The one about preeclampsia
I’m in a same sex relationship and I’ve been married to my wife for the last eight years. We have a five-year-old and a five-month-old. She carried our first baby because she is slightly older. I started the fertility process when our son was eight-months-old. Four years later, I was able to carry our baby. I used my wife’s egg and the same donor sperm. It was a gruelling process, but thankfully I got pregnant and had a fairly easy pregnancy with no complications.
I was under the care of midwives and they gave me an option to be induced because with an IVF baby there is a higher risk of having a stillbirth if you go past 40 weeks. And I didn’t want to risk that. I opted to have the baby a few days earlier than my due date. It was three days of induction that were quite traumatic. I don’t like things in my vagina - I should have thought that through before getting pregnant. Around 5 p.m. I started feeling contractions. They were ass contractions, like during a period. We got to the hospital and I was only 1 cm dilated. My midwife came at midnight, and unfortunately, my body wasn’t taking over.

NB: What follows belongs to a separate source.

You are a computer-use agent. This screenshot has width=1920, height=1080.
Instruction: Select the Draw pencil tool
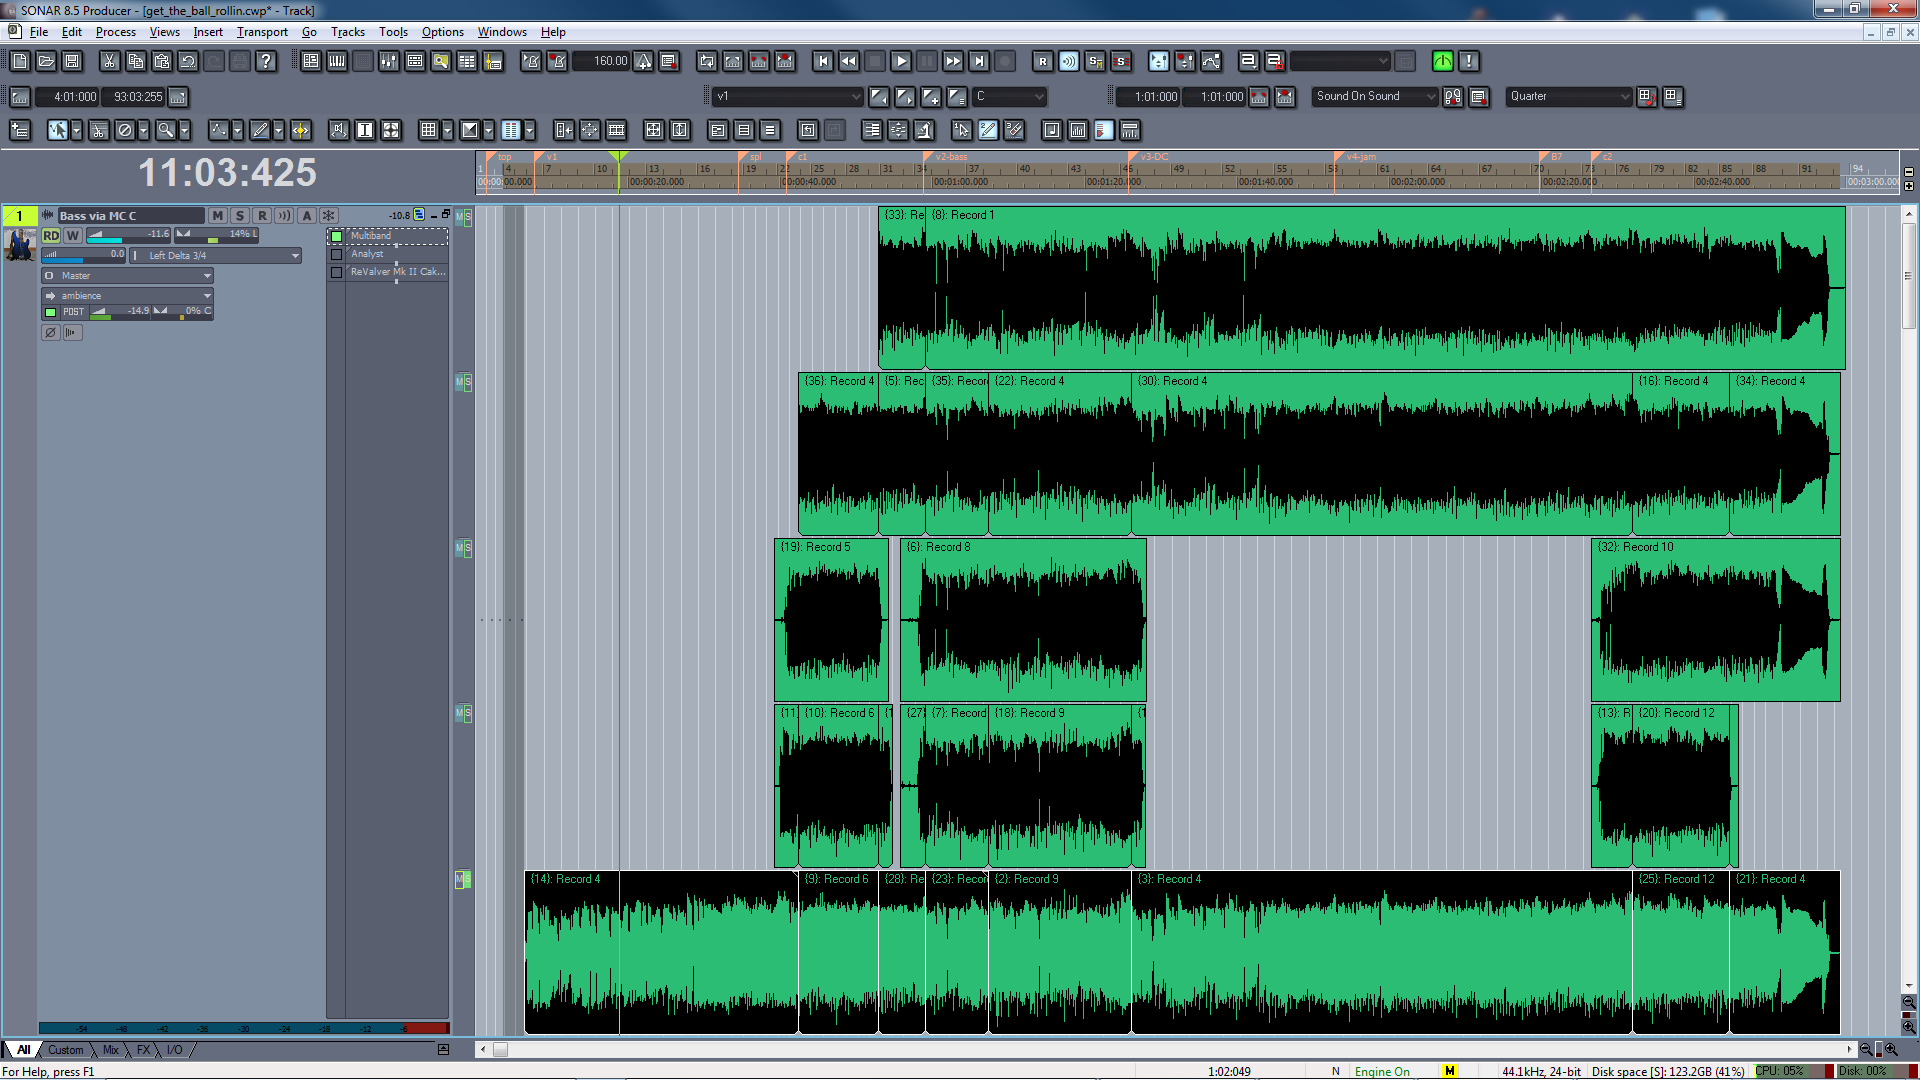pyautogui.click(x=260, y=130)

By 3 p.m. the next day I was only 4 cm dilated so I ended up having a C-section. I had a bit of a headache but they said that was pretty normal. Because I had a midwife, I was able to leave the hospital after 24 hours. About three days later, I started having shortness of breath. My midwife checked my blood pressure and everything was fine. She thought it was likely anxiety. I kept telling my wife that this did not feel normal and she suggested we call an ambulance. I refused. It was about 3 a.m. and I hadn’t been sleeping because every time I attempted to lay down, I couldn’t breathe. I was gasping for air. It was terrifying.
We eventually called an ambulance. The paramedics checked my breathing and they didn’t think it was serious, but because we called an ambulance, they needed to take me to the hospital. The paramedic told the triage nurse, ‘she just has some shortness of breath.’ I spoke up over him and said, ‘I just had a C-section a week ago.’ No one took me seriously and I knew something wasn’t right. I was crying, I was emotional, I left the baby, I left my family andI was alone at 4 a.m. The nurse told me, ‘you have the baby blues.’ I felt like I was dying. I knew it wasn’t the baby blues but they put me on a chair in the corner and told me to wait.

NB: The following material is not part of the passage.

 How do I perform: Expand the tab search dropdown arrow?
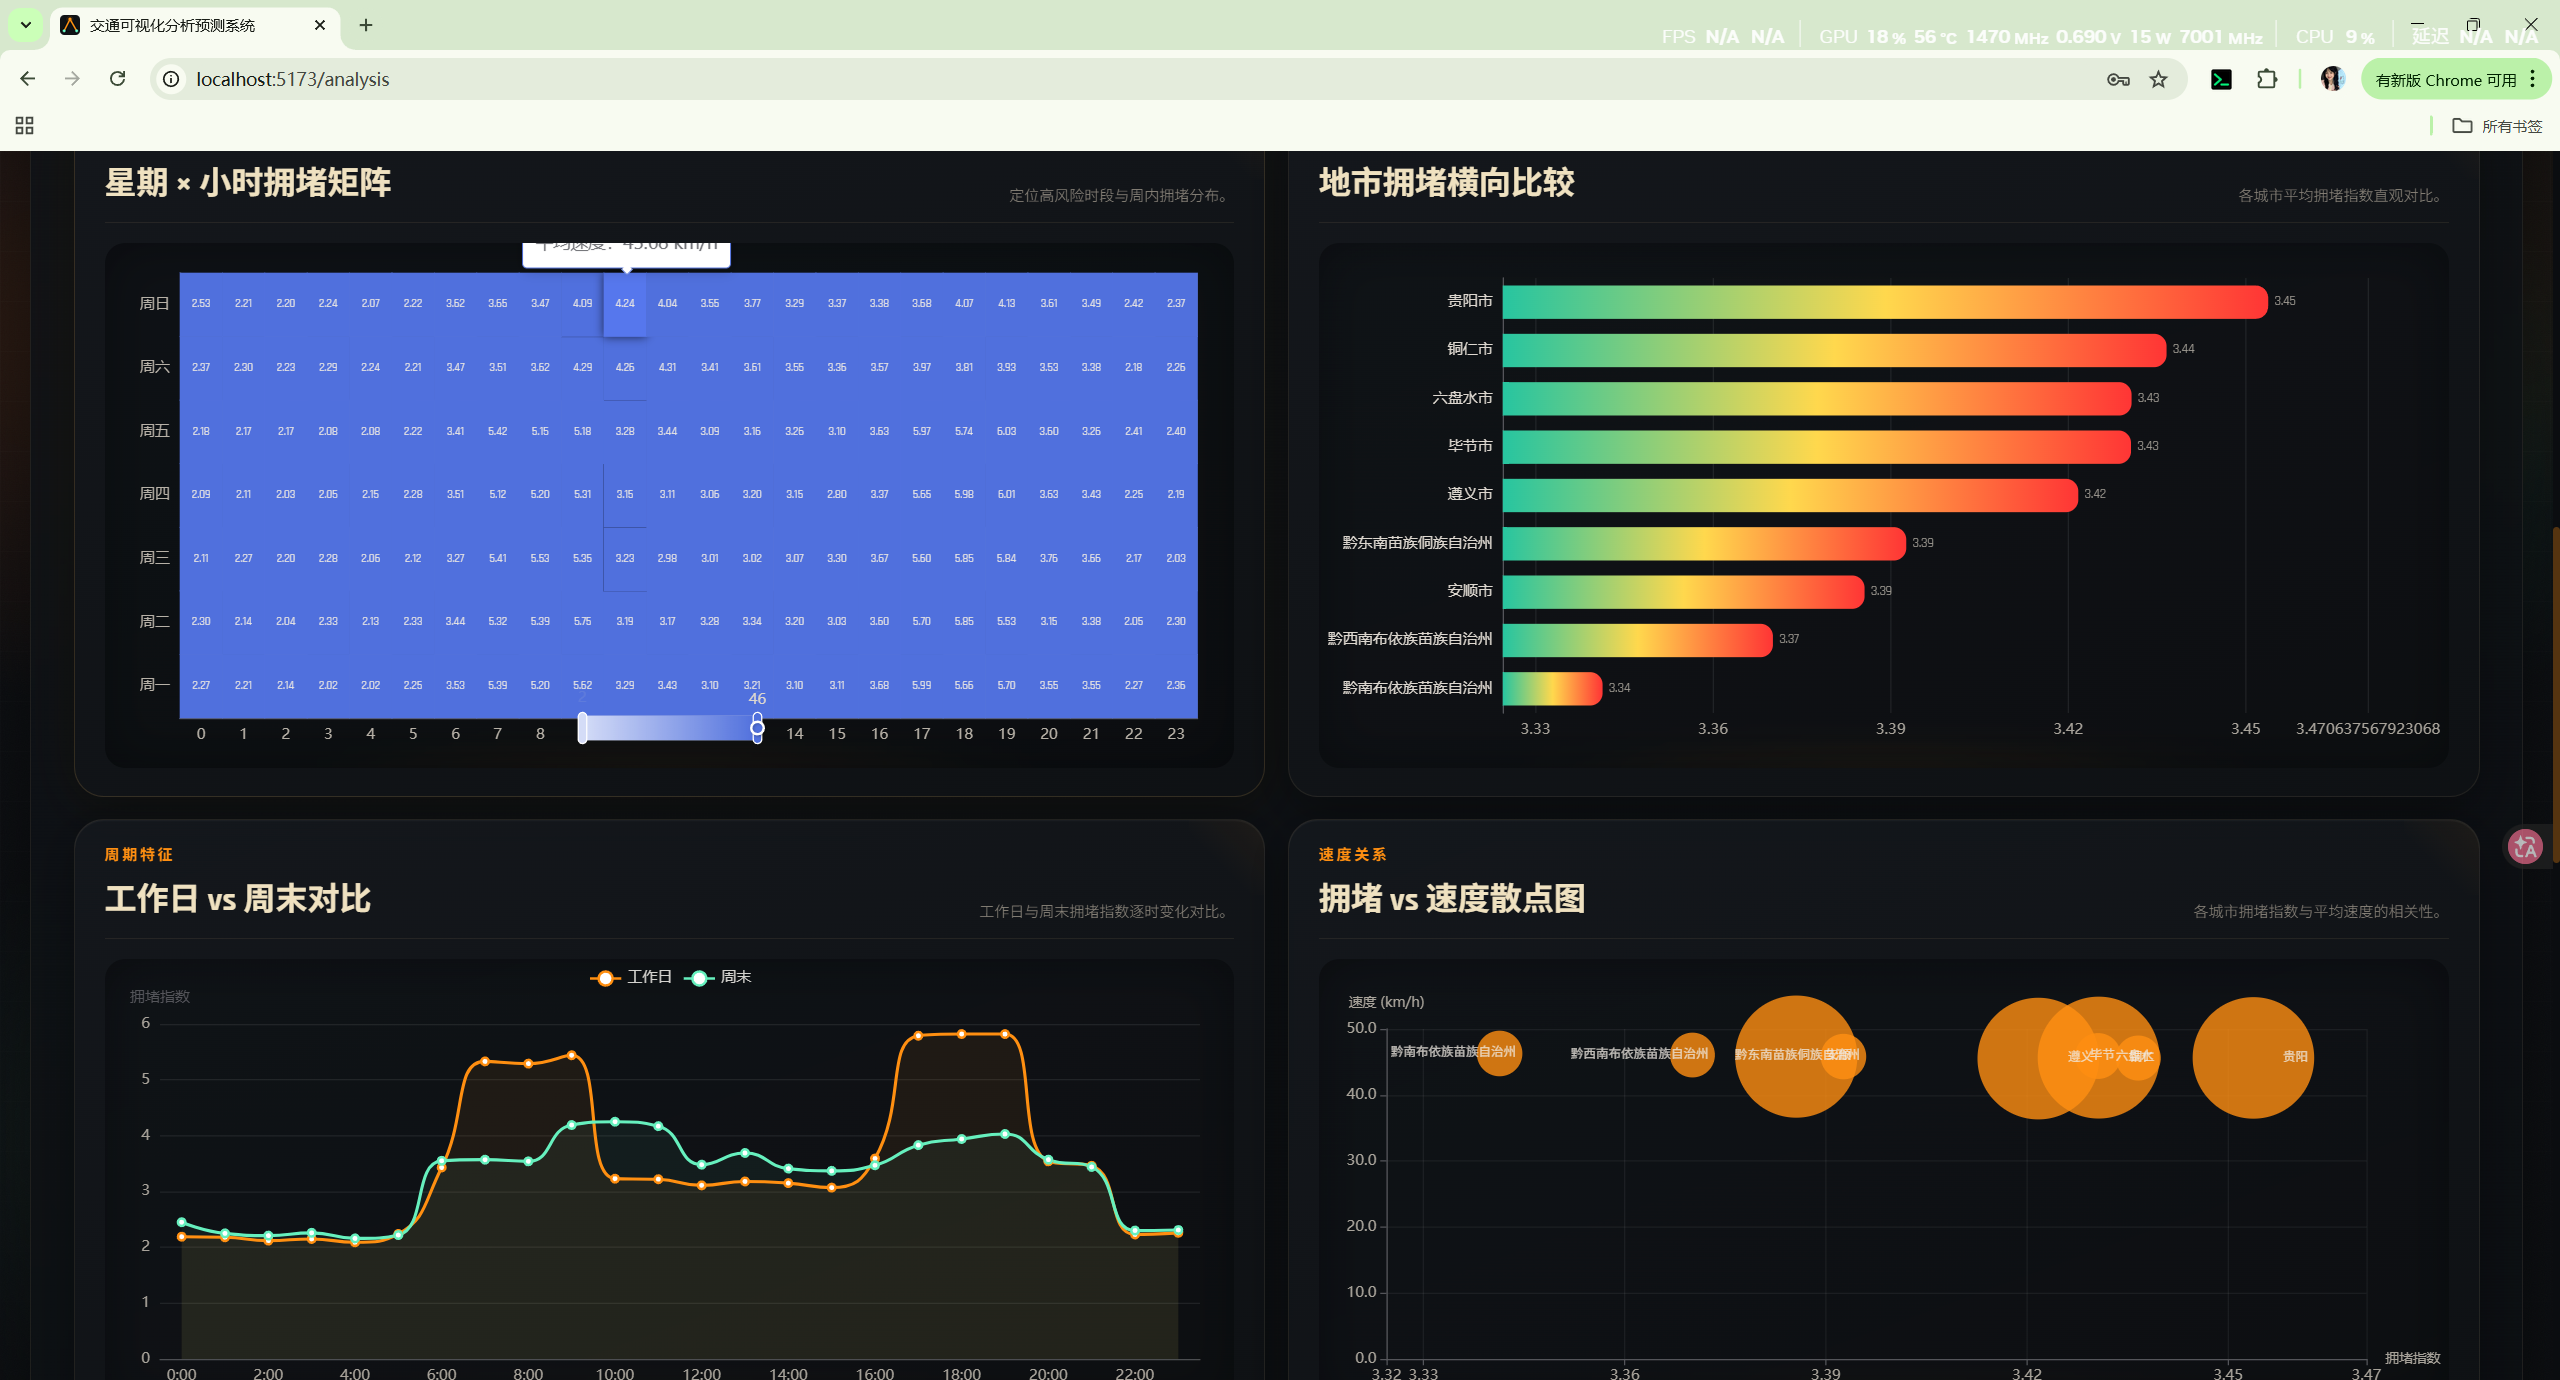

There wasn’t a room for me and there were 17 people ahead of me in the triage. I got really emotional and reiterated that I just had a C-section a week earlier. A nurse looked over at me and said, ‘let's get you some water.’ She got me transferred to a unit where you can get your CT scans and X-rays done faster. I had a shit-ton of fluid built-up in my lungs. I had postpartum preeclampsia, which caused heart failure. It was terrifying and no one believed me. I constantly got dismissed.
I was admitted for three days. I called some close friends to be with me because my wife had to stay home with both kids. My friends advocated for me and made sure that I had everything I needed. Because I am a queer person of colour, I wasn’t being treated equally by the staff. I observed it when I came in. There was a dude who came in who was treated so much better than me. There is still so much unconscious bias that exists. It’s really fucked up.